=== THE EXERCISE ===
Set out the items below as a Markdown table with two columns, Number and Entry. Give each non-blank line its own row with its sequence number, and leave out blank lines.
>> Start
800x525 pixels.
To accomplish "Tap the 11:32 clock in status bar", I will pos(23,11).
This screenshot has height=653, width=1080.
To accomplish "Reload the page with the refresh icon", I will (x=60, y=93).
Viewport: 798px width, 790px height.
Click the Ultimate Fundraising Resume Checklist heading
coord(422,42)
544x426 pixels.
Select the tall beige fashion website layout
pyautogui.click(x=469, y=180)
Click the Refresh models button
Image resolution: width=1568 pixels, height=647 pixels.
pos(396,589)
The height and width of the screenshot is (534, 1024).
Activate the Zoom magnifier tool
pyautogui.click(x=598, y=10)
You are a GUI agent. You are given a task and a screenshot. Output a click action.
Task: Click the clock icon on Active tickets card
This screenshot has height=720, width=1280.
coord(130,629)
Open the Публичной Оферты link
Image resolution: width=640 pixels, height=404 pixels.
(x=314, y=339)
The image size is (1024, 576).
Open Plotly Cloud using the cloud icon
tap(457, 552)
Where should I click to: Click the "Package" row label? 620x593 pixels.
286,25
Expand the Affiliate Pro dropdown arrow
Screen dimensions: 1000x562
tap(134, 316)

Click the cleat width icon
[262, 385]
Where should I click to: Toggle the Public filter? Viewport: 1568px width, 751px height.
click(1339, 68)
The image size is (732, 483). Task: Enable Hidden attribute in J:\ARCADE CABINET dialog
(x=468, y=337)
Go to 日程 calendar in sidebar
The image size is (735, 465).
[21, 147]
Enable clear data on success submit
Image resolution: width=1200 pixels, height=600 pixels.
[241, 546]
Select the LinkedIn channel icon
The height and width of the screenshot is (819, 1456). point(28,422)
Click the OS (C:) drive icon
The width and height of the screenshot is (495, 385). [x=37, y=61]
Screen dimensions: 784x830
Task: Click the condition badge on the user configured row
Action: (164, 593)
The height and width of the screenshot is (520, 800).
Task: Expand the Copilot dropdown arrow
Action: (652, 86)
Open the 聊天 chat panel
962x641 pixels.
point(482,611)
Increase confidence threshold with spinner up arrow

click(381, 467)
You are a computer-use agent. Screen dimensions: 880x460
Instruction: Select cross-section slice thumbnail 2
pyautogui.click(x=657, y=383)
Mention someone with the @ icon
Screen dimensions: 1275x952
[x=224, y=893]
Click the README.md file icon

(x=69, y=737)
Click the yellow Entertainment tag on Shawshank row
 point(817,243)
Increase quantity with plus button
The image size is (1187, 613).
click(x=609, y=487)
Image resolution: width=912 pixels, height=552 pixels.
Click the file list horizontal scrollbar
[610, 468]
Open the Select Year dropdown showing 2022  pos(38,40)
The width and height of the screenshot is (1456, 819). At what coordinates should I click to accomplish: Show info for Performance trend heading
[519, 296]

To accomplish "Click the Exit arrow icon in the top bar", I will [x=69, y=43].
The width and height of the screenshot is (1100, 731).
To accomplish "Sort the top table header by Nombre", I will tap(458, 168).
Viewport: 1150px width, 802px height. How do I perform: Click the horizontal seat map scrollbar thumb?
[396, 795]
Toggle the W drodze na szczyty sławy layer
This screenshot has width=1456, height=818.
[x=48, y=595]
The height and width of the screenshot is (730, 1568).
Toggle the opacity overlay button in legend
>> End
=== RESPONSE TO THE EXERCISE ===
| Number | Entry |
|---|---|
| 1 | 800x525 pixels. |
| 2 | To accomplish "Tap the 11:32 clock in status bar", I will pos(23,11). |
| 3 | This screenshot has height=653, width=1080. |
| 4 | To accomplish "Reload the page with the refresh icon", I will (x=60, y=93). |
| 5 | Viewport: 798px width, 790px height. |
| 6 | Click the Ultimate Fundraising Resume Checklist heading |
| 7 | coord(422,42) |
| 8 | 544x426 pixels. |
| 9 | Select the tall beige fashion website layout |
| 10 | pyautogui.click(x=469, y=180) |
| 11 | Click the Refresh models button |
| 12 | Image resolution: width=1568 pixels, height=647 pixels. |
| 13 | pos(396,589) |
| 14 | The height and width of the screenshot is (534, 1024). |
| 15 | Activate the Zoom magnifier tool |
| 16 | pyautogui.click(x=598, y=10) |
| 17 | You are a GUI agent. You are given a task and a screenshot. Output a click action. |
| 18 | Task: Click the clock icon on Active tickets card |
| 19 | This screenshot has height=720, width=1280. |
| 20 | coord(130,629) |
| 21 | Open the Публичной Оферты link |
| 22 | Image resolution: width=640 pixels, height=404 pixels. |
| 23 | (x=314, y=339) |
| 24 | The image size is (1024, 576). |
| 25 | Open Plotly Cloud using the cloud icon |
| 26 | tap(457, 552) |
| 27 | Where should I click to: Click the "Package" row label? 620x593 pixels. |
| 28 | 286,25 |
| 29 | Expand the Affiliate Pro dropdown arrow |
| 30 | Screen dimensions: 1000x562 |
| 31 | tap(134, 316) |
| 32 | Click the cleat width icon |
| 33 | [262, 385] |
| 34 | Where should I click to: Toggle the Public filter? Viewport: 1568px width, 751px height. |
| 35 | click(1339, 68) |
| 36 | The image size is (732, 483). Task: Enable Hidden attribute in J:\ARCADE CABINET dialog |
| 37 | (x=468, y=337) |
| 38 | Go to 日程 calendar in sidebar |
| 39 | The image size is (735, 465). |
| 40 | [21, 147] |
| 41 | Enable clear data on success submit |
| 42 | Image resolution: width=1200 pixels, height=600 pixels. |
| 43 | [241, 546] |
| 44 | Select the LinkedIn channel icon |
| 45 | The height and width of the screenshot is (819, 1456). point(28,422) |
| 46 | Click the OS (C:) drive icon |
| 47 | The width and height of the screenshot is (495, 385). [x=37, y=61] |
| 48 | Screen dimensions: 784x830 |
| 49 | Task: Click the condition badge on the user configured row |
| 50 | Action: (164, 593) |
| 51 | The height and width of the screenshot is (520, 800). |
| 52 | Task: Expand the Copilot dropdown arrow |
| 53 | Action: (652, 86) |
| 54 | Open the 聊天 chat panel |
| 55 | 962x641 pixels. |
| 56 | point(482,611) |
| 57 | Increase confidence threshold with spinner up arrow |
| 58 | click(381, 467) |
| 59 | You are a computer-use agent. Screen dimensions: 880x460 |
| 60 | Instruction: Select cross-section slice thumbnail 2 |
| 61 | pyautogui.click(x=657, y=383) |
| 62 | Mention someone with the @ icon |
| 63 | Screen dimensions: 1275x952 |
| 64 | [x=224, y=893] |
| 65 | Click the README.md file icon |
| 66 | (x=69, y=737) |
| 67 | Click the yellow Entertainment tag on Shawshank row |
| 68 |  point(817,243) |
| 69 | Increase quantity with plus button |
| 70 | The image size is (1187, 613). |
| 71 | click(x=609, y=487) |
| 72 | Image resolution: width=912 pixels, height=552 pixels. |
| 73 | Click the file list horizontal scrollbar |
| 74 | [610, 468] |
| 75 | Open the Select Year dropdown showing 2022  pos(38,40) |
| 76 | The width and height of the screenshot is (1456, 819). At what coordinates should I click to accomplish: Show info for Performance trend heading |
| 77 | [519, 296] |
| 78 | To accomplish "Click the Exit arrow icon in the top bar", I will [x=69, y=43]. |
| 79 | The width and height of the screenshot is (1100, 731). |
| 80 | To accomplish "Sort the top table header by Nombre", I will tap(458, 168). |
| 81 | Viewport: 1150px width, 802px height. How do I perform: Click the horizontal seat map scrollbar thumb? |
| 82 | [396, 795] |
| 83 | Toggle the W drodze na szczyty sławy layer |
| 84 | This screenshot has width=1456, height=818. |
| 85 | [x=48, y=595] |
| 86 | The height and width of the screenshot is (730, 1568). |
| 87 | Toggle the opacity overlay button in legend |